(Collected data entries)

/---

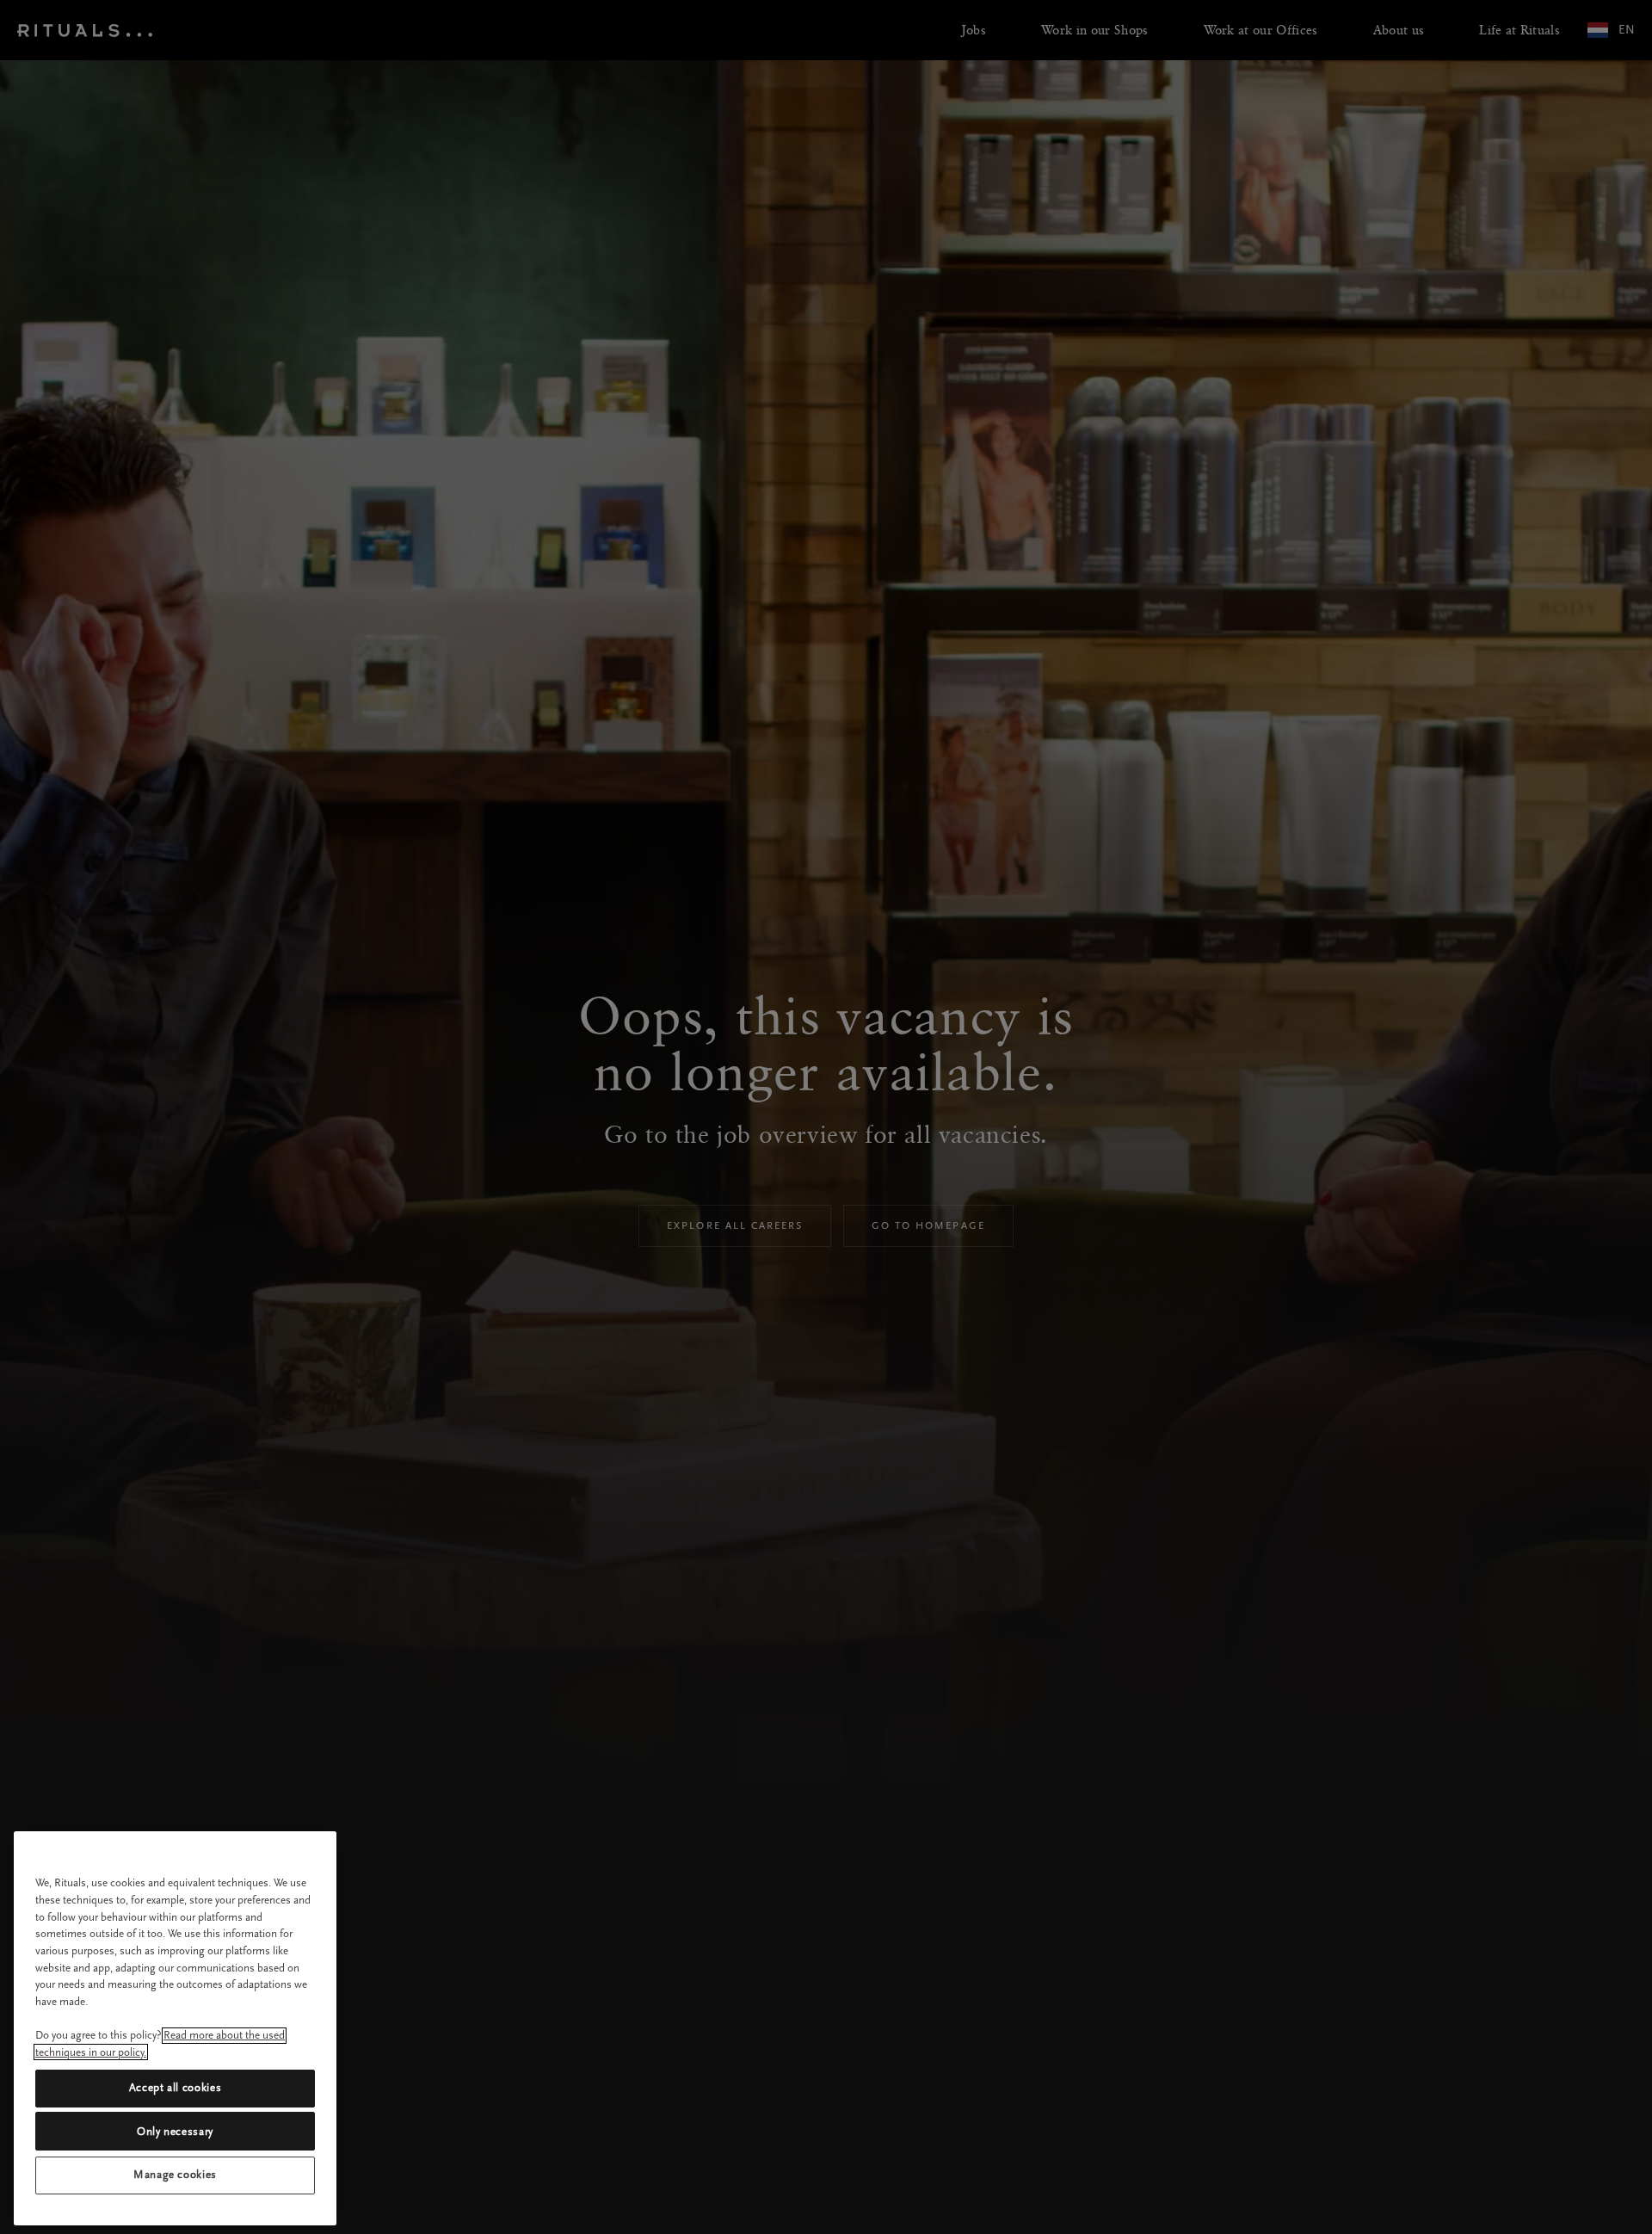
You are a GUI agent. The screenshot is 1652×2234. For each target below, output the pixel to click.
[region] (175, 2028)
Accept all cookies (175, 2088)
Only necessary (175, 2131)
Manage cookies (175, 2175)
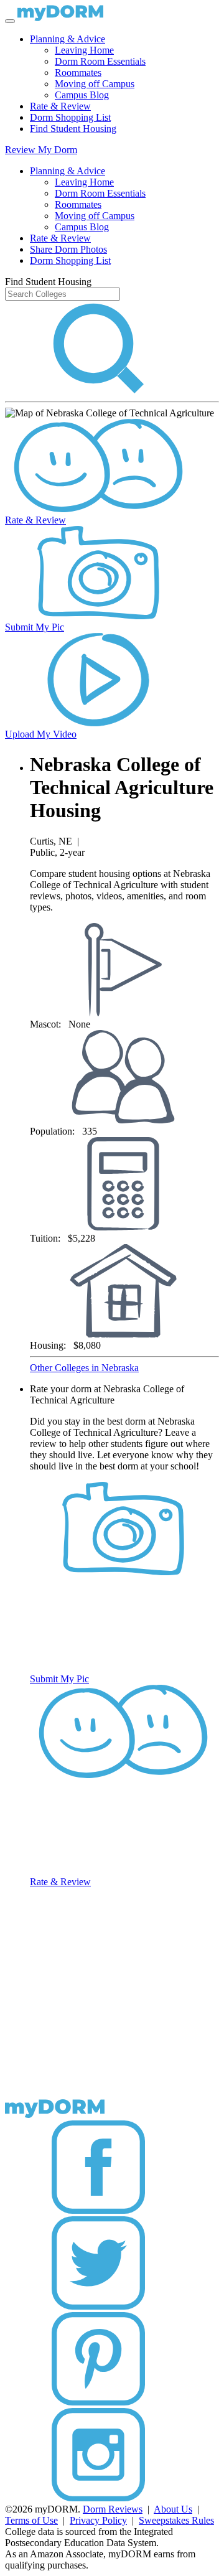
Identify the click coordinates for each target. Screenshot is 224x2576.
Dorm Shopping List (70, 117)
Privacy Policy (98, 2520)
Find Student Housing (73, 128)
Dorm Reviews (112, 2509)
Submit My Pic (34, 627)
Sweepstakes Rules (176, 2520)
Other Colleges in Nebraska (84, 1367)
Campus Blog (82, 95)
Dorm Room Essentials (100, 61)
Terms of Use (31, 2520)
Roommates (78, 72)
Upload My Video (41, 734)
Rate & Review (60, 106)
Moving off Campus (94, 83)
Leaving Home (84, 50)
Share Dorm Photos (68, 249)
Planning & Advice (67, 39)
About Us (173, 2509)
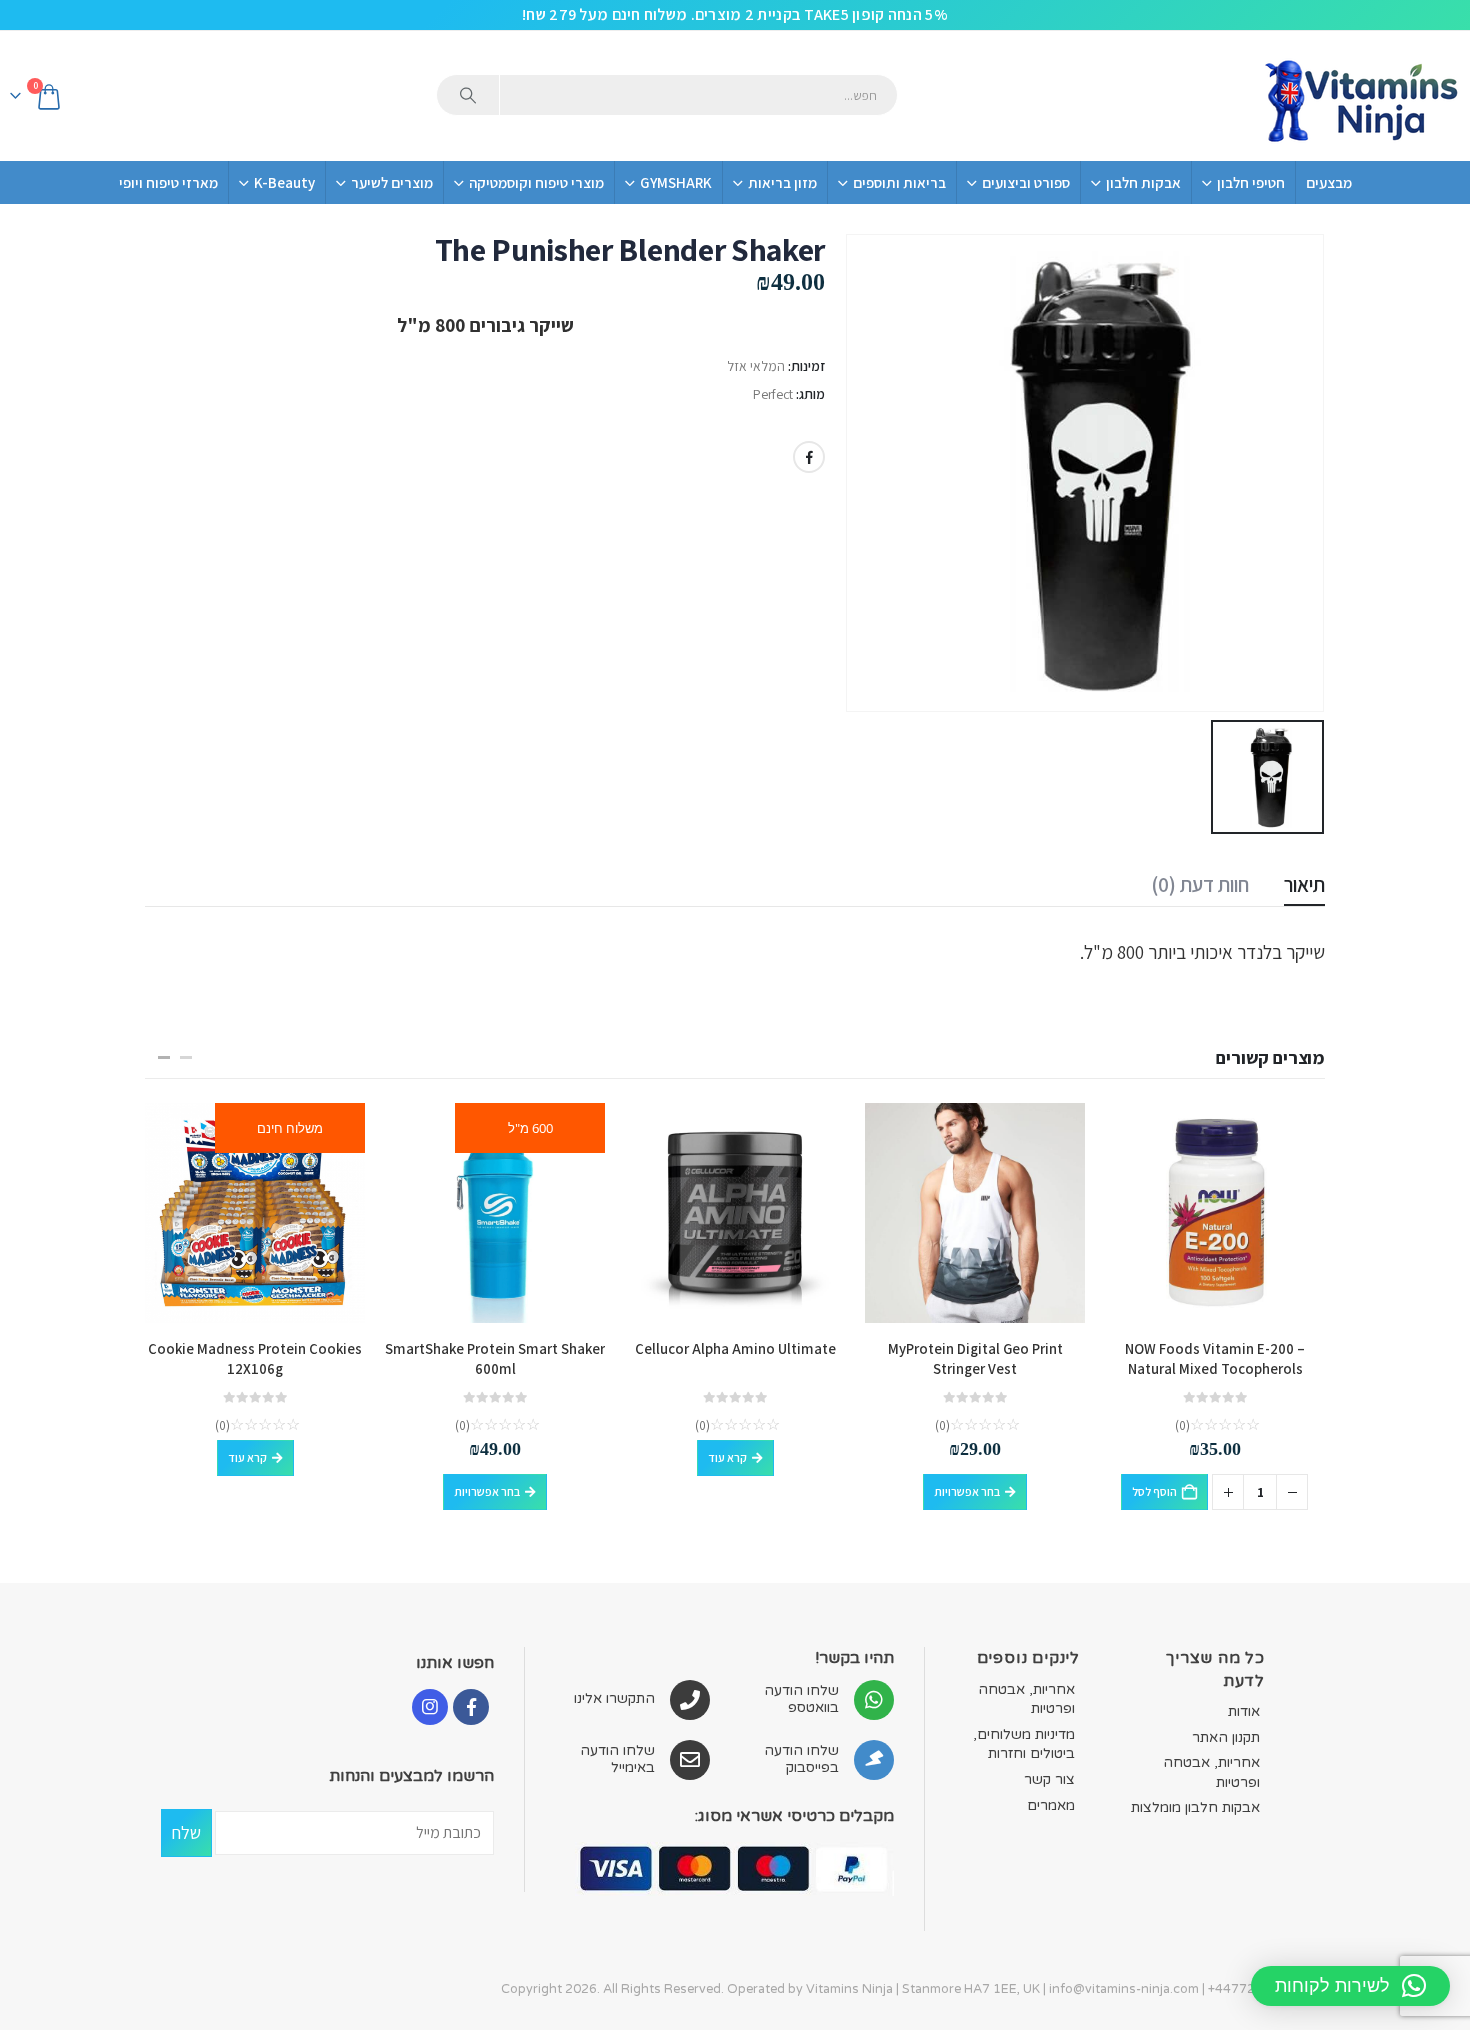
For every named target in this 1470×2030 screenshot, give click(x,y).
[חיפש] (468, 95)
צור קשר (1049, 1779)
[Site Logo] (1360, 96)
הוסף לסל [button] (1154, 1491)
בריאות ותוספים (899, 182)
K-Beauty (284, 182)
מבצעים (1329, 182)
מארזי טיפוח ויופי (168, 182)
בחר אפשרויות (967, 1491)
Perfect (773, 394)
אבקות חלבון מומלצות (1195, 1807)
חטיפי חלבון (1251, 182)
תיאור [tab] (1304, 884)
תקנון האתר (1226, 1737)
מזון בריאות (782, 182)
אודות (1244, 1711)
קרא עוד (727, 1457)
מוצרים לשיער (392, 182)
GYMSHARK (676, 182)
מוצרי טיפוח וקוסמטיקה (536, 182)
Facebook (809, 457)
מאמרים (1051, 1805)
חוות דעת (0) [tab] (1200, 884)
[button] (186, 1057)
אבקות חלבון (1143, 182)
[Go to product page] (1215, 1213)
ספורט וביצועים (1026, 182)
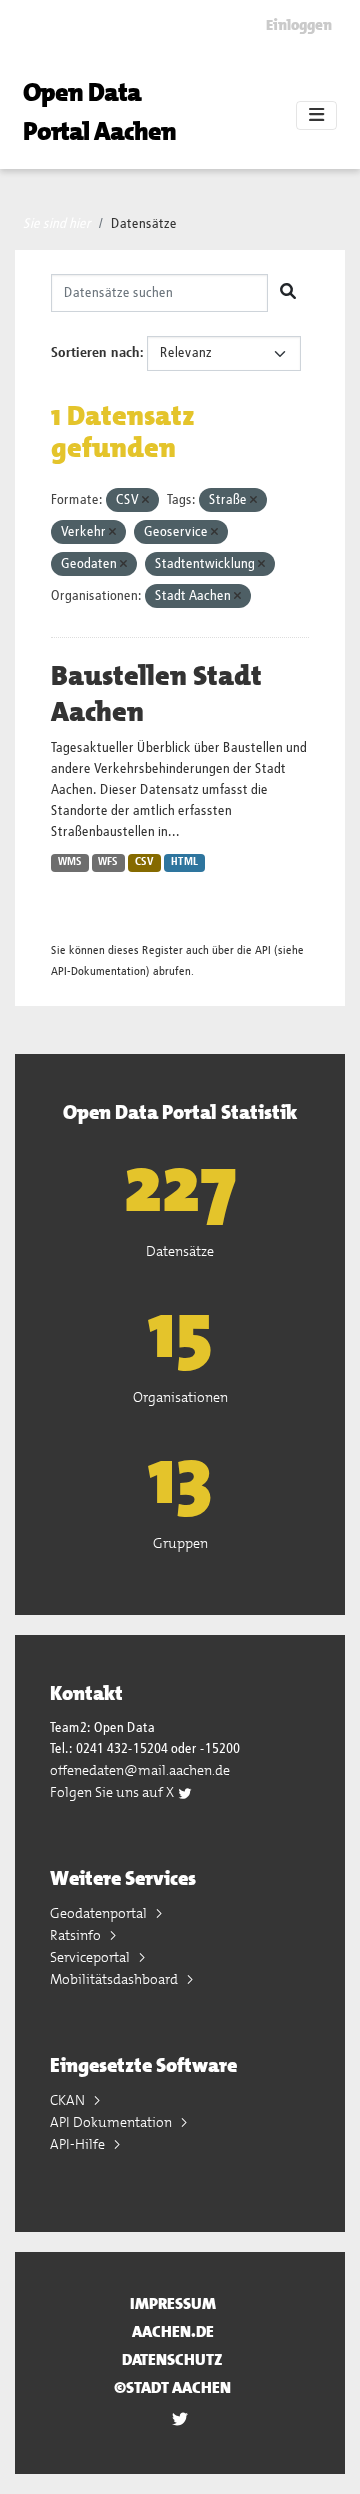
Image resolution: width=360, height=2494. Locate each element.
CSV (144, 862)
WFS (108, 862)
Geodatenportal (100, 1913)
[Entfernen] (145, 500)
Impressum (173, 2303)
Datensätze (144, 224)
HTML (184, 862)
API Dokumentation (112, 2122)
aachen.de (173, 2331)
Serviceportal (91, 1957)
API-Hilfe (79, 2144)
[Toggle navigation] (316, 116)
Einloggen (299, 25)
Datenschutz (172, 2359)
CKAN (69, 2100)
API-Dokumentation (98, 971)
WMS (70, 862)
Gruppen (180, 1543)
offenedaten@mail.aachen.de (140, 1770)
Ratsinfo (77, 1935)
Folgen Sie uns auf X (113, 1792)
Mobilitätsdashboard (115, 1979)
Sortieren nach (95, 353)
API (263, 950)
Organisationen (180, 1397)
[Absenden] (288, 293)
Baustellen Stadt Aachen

\---

Each entry, start to finish, goes into your copy exactly; the pictures stay out.

▸ **ANSWER SECTION**:
You are a GUI agent. The screenshot is 1652×2234. For each target below, output the pixel to click.
[region] (175, 2028)
Accept all cookies (175, 2088)
Only necessary (175, 2131)
Manage cookies (175, 2175)
Identify the click coordinates for each target. Screenshot is 224x2576.
Dorm Shopping List (70, 117)
Privacy Policy (98, 2520)
Find Student Housing (73, 128)
Dorm Reviews (112, 2509)
Submit My Pic (34, 627)
Sweepstakes Rules (176, 2520)
Other Colleges in Nebraska (84, 1367)
Campus Blog (82, 95)
Dorm Room Essentials (100, 61)
Terms of Use (31, 2520)
Roommates (78, 72)
Upload My Video (41, 734)
Rate & Review (60, 106)
Moving off Campus (94, 83)
Leaving Home (84, 50)
Share Dorm Photos (68, 249)
Planning & Advice (67, 39)
About Us (173, 2509)
For every named target in this 1470×2030 screenshot, give click(x,y).
[חיפש] (468, 95)
צור קשר (1049, 1779)
[Site Logo] (1360, 96)
הוסף לסל [button] (1154, 1491)
בריאות ותוספים (899, 182)
K-Beauty (284, 182)
מבצעים (1329, 182)
מארזי טיפוח ויופי (168, 182)
בחר אפשרויות (967, 1491)
Perfect (773, 394)
אבקות חלבון מומלצות (1195, 1807)
חטיפי חלבון (1251, 182)
תיאור [tab] (1304, 884)
תקנון האתר (1226, 1737)
מזון בריאות (782, 182)
אודות (1244, 1711)
קרא עוד (727, 1457)
מוצרים לשיער (392, 182)
GYMSHARK (676, 182)
מוצרי טיפוח וקוסמטיקה (536, 182)
Facebook (809, 457)
מאמרים (1051, 1805)
חוות דעת (0) [tab] (1200, 884)
[button] (186, 1057)
אבקות חלבון (1143, 182)
[Go to product page] (1215, 1213)
ספורט וביצועים (1026, 182)
Image resolution: width=360, height=2494. Locate each element.
CSV (144, 862)
WFS (108, 862)
Geodatenportal (100, 1913)
[Entfernen] (145, 500)
Impressum (173, 2303)
Datensätze (144, 224)
HTML (184, 862)
API Dokumentation (112, 2122)
aachen.de (173, 2331)
Serviceportal (91, 1957)
API-Hilfe (79, 2144)
[Toggle navigation] (316, 116)
Einloggen (299, 25)
Datenschutz (172, 2359)
CKAN (69, 2100)
API-Dokumentation (98, 971)
WMS (70, 862)
Gruppen (180, 1543)
offenedaten@mail.aachen.de (140, 1770)
Ratsinfo (77, 1935)
Folgen Sie uns auf X (113, 1792)
Mobilitätsdashboard (115, 1979)
Sortieren nach (95, 353)
API (263, 950)
Organisationen (180, 1397)
[Absenden] (288, 293)
Baustellen Stadt Aachen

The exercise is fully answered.